Handle With Care: The Art & Science of Manually Classifying Data

At Kinzen we are constantly trying to find the right balance between scalable solutions to improve the quality of online information and the necessity for a considered approach to the data that goes into building those solutions. 

Our systems help partners detect disinformation and hate speech by pairing our editorial experts in different regions around the world with our product and engineering team. 

In the middle sits a vital component to ensuring that our data is best-in-class and vetted with consideration and thoroughness: our Human-in-the-Loop (HITL) team. 

We know that the complexity of language, the value of expert knowledge, and the importance of quality data (over quantity of data) are key to building systems that help partners protect their communities. 

That’s why every single piece of data is manually reviewed, and we are constantly considering and reviewing the outputs of our models. 

Kinzen’s Knowledge Graph contains detailed information about the nature, usage, and threat of each term, phrase, or hashtag associated with disinformation campaigns. 

As we continue to learn, we have identified several core principles that guide our work in refining data for our partners. These include the importance of always testing our assumptions, understanding how to navigate the tricky world of multilingual databases, and always being aware of the evolution of language and content.

Test Your Assumptions

Everyone carries their own internalized biases and assumptions about how language is used in digital ecosystems. 
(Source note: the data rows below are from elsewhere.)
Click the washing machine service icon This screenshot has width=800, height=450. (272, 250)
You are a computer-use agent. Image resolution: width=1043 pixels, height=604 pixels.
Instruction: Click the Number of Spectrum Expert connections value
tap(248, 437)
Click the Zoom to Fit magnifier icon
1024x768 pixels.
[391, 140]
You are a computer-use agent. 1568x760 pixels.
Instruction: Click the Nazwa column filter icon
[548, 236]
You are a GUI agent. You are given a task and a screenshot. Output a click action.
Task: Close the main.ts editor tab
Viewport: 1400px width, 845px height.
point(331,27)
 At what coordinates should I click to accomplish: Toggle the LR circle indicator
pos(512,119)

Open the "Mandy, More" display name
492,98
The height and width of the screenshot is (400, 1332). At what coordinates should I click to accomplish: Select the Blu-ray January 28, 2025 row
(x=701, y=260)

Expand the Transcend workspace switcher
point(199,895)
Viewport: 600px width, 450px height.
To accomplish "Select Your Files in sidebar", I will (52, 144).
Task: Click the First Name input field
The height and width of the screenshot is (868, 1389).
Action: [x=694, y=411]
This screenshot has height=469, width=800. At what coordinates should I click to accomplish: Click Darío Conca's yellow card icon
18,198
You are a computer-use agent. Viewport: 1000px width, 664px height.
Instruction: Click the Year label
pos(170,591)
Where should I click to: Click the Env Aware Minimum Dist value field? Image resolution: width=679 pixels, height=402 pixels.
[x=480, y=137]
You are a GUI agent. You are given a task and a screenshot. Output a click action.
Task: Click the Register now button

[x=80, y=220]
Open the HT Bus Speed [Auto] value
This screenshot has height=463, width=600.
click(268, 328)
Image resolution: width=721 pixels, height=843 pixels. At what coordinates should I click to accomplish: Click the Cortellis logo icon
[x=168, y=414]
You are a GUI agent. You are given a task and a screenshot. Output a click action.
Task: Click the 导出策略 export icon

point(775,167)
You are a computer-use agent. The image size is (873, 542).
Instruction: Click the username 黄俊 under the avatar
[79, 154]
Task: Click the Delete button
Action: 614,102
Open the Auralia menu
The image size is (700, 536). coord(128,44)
Organizations such as the Algorithmic Justice League have highlighted some of the societal inequities and harms that can occur when biases are embedded in tech. 

At Kinzen, we recognize that our personal and professional experiences shape our instinctive perceptions of a particular term, phrase, or hashtag. To ensure we counter our biases and that we are auditing language from as neutral a perspective as possible we have a core philosophy of testing our assumptions.

In our review process we verify how different platforms, spaces, and content types shape the meaning, either explicitly or implicitly, of content. 

Our data is always seen by multiple pairs of eyes before it is approved, and we have added further checks and balances to our processes, including open review sessions where people from across the company can observe and help improve our work.

Consider the Evolution of Language (From Fringe to Mainstream)

One critical facet of our editorial experts’ data gathering is the ability to intercept emergent disinformation at the earliest point possible. 

First Draft has described the “Trumpet of Amplification”, a useful guide to understanding the increasing oxygen of engagement that disinformation can receive as it spreads across different types of media. 

Our researchers focus on the digital locations most used in the spread of localized, harmful campaigns in individual markets. 

In an increasingly fragmented space of social platforms, where each month there are new trending alternative platforms, the agility of our editorial network in researching the right spaces is a key asset for Kinzen and the ongoing development of our Knowledge Graph.

Another point of consideration when dealing with hate speech and narratives of disinformation targeting groups with protected characteristics is the reclamation of abusive language by those groups. In particular, a word like “Queer” has been reclaimed in a positive sense by the LGBTQI* community online and offline in recent years.

Consider the Evolution of Content (From Text to Video/Audio/Live)

Protecting online communities from harm has become an increasingly difficult proposition for platforms as the number of content types have increased, with the challenge of written text an entirely different one to video, live chat, or community-driven audio spaces. 

At Kinzen our experts track the spread and evolution of campaigns of harmful information from text to audio and back again. 

We capture at different points in a campaign’s life cycle the similarities and nuanced differences between how an anti-vaccine phrase like “gene altering vaccines” might appear in a video or audio context, or how it could be represented as a hashtag, or with textual variations.

Conclusion: The Value of Kinzen’s Approach

Purely automated systems of content moderation have been shown to be ineffective solutions to the crisis of information quality online, at least until now. 

The ‘infodemic’ has helped undermine public trust in institutions, increased digital polarization and fostered an environment of hate in many digital spaces. 

It is clear that if we want to substantially change the quality of information we are exposed to online, we need a new approach. 

At Kinzen, we have learned from the mistakes of the past by taking expertly picked, hand-curated data and scaling the value of that information in a responsible and controlled manner. 

We solve difficult problems for partners by using this ground-up approach and HITL team to provide accurate, informed and actionable information, all with the goal of empowering companies to protect their most valuable asset: their community.